若頭は拾い猫を甘やかしたい。
暖かい…。


すぅーっと気持ちが軽くなっていく。弥生くんの腕の中が心地よくて目を閉じていると、



「…なんか都、甘い匂いがするな。」


私の髪を撫でていた弥生くんの手が止まってふとそんなことを言われた。



…甘い匂い…??

私は香水とかつけないし、ちーちゃんは甘い匂いというよりは柑橘系でサッパリしている。


人と関わりが無い私が今日関わった人といえば…、




「王子…かな。」



もう弥生くんのお陰ですっかり忘れかけようかしていたのに思い出してしまった。



「…王子?」


ピクっと弥生くんの手が反応するのが分かる。



「うん、王子。ちょっと名前忘れたけど、さっき会った。」


「…は、」


「弥生くん?」



今すごく低い声が聞こえたような気がしたけど。

すると、突然弥生くんに両手で顔をキュッと上に向けられて弥生くんと目が合う形に。



その目はどこか不機嫌なようにも見える。




「都、匂いがついちゃうくらい近くに居たの?」


「…え、多分。ほっぺにチューされたから。」



私がそう言った途端、車内の空気が一気にピリピリし始めて、

目の前の弥生くんの顔は完全に不機嫌になっていた。



「………へぇ。
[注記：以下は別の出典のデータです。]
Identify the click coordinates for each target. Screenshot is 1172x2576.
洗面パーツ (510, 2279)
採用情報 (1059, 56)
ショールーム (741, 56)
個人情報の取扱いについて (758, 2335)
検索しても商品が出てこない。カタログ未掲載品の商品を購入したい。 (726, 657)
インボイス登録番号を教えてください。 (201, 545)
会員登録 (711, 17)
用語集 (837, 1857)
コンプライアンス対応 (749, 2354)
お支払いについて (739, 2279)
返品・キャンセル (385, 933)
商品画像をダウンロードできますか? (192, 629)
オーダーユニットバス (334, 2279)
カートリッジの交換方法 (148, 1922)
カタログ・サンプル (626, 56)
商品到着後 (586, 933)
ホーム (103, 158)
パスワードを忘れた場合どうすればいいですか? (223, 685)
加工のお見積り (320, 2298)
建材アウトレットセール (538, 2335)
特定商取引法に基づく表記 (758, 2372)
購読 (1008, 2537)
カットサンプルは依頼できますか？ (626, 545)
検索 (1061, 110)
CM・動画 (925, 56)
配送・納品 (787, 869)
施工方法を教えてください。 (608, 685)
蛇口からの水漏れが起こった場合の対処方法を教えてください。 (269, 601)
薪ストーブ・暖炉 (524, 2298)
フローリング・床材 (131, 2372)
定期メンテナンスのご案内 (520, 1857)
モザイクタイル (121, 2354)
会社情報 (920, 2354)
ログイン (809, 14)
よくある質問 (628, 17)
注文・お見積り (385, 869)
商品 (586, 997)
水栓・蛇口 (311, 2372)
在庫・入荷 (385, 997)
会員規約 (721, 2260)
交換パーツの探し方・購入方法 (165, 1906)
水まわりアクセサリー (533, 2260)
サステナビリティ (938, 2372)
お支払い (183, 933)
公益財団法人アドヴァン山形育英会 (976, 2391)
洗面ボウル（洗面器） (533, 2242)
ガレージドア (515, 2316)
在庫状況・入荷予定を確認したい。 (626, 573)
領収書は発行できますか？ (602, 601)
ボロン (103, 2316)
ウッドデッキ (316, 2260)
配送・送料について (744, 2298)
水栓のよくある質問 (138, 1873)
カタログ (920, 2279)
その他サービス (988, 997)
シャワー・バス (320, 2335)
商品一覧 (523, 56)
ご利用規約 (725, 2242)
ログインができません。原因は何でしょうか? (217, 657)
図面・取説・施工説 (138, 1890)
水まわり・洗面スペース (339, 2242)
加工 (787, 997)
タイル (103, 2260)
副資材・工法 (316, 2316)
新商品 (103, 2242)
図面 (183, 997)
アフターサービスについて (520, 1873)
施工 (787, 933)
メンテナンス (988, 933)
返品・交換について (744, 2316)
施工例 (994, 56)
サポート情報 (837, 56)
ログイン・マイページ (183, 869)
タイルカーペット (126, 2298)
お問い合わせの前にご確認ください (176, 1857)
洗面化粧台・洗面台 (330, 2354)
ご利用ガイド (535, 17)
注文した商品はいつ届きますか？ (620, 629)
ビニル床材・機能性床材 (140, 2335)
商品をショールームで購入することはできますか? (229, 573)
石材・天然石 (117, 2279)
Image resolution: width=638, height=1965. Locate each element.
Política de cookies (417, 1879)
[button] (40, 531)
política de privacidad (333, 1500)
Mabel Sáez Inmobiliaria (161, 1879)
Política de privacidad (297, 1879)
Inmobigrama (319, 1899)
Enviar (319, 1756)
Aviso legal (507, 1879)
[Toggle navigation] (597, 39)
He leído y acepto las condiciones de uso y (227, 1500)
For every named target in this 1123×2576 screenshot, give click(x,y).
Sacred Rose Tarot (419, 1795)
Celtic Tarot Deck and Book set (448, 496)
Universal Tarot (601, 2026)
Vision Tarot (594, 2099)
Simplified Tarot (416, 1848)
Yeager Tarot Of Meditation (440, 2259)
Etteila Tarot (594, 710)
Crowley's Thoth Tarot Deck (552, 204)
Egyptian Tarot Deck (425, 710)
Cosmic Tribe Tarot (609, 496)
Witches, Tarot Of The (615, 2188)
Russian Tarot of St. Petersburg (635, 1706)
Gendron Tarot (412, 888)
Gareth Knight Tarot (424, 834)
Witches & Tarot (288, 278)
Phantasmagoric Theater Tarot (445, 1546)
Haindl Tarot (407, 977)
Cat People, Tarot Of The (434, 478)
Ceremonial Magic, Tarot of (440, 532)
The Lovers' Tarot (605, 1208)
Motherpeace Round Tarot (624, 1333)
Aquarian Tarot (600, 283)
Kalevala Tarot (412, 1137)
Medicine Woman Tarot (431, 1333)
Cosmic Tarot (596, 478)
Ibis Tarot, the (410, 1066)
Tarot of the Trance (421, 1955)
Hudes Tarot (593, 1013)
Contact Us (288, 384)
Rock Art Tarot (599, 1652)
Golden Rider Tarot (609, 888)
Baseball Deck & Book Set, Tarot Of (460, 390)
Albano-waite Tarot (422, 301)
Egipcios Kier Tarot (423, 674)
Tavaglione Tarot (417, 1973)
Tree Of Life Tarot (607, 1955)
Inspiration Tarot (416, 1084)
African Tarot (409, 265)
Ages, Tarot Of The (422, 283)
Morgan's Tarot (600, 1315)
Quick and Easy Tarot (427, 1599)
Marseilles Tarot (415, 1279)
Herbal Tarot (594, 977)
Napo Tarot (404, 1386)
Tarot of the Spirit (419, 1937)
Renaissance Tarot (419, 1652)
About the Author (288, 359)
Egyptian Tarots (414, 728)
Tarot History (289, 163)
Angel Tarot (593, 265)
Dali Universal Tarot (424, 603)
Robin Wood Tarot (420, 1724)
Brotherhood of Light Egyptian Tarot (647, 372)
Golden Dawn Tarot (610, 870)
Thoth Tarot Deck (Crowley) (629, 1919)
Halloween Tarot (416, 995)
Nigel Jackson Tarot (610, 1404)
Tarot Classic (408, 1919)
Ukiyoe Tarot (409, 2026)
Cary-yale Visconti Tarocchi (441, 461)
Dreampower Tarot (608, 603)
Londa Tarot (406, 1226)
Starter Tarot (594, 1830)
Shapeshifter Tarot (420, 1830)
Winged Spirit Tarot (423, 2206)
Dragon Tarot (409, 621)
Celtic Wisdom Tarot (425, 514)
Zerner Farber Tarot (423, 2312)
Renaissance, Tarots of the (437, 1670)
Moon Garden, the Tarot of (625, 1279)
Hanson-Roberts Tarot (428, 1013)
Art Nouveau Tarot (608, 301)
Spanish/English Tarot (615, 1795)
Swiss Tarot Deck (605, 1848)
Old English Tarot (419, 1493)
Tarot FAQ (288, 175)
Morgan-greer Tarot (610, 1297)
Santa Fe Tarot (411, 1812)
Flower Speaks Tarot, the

都に、触れたんだ。しかも、この可愛いほっぺにキスだと…??」



「弥生くん、どうしたの。」



「何でもないよ。一旦はやく家に帰ろっか。…柳城、飛ばせ。」



柳城さんにドスの効いた声でそう言うと運転席からは、うっす。と言う柳城さんの声が聞こえて車のスピードが一気に速くなった。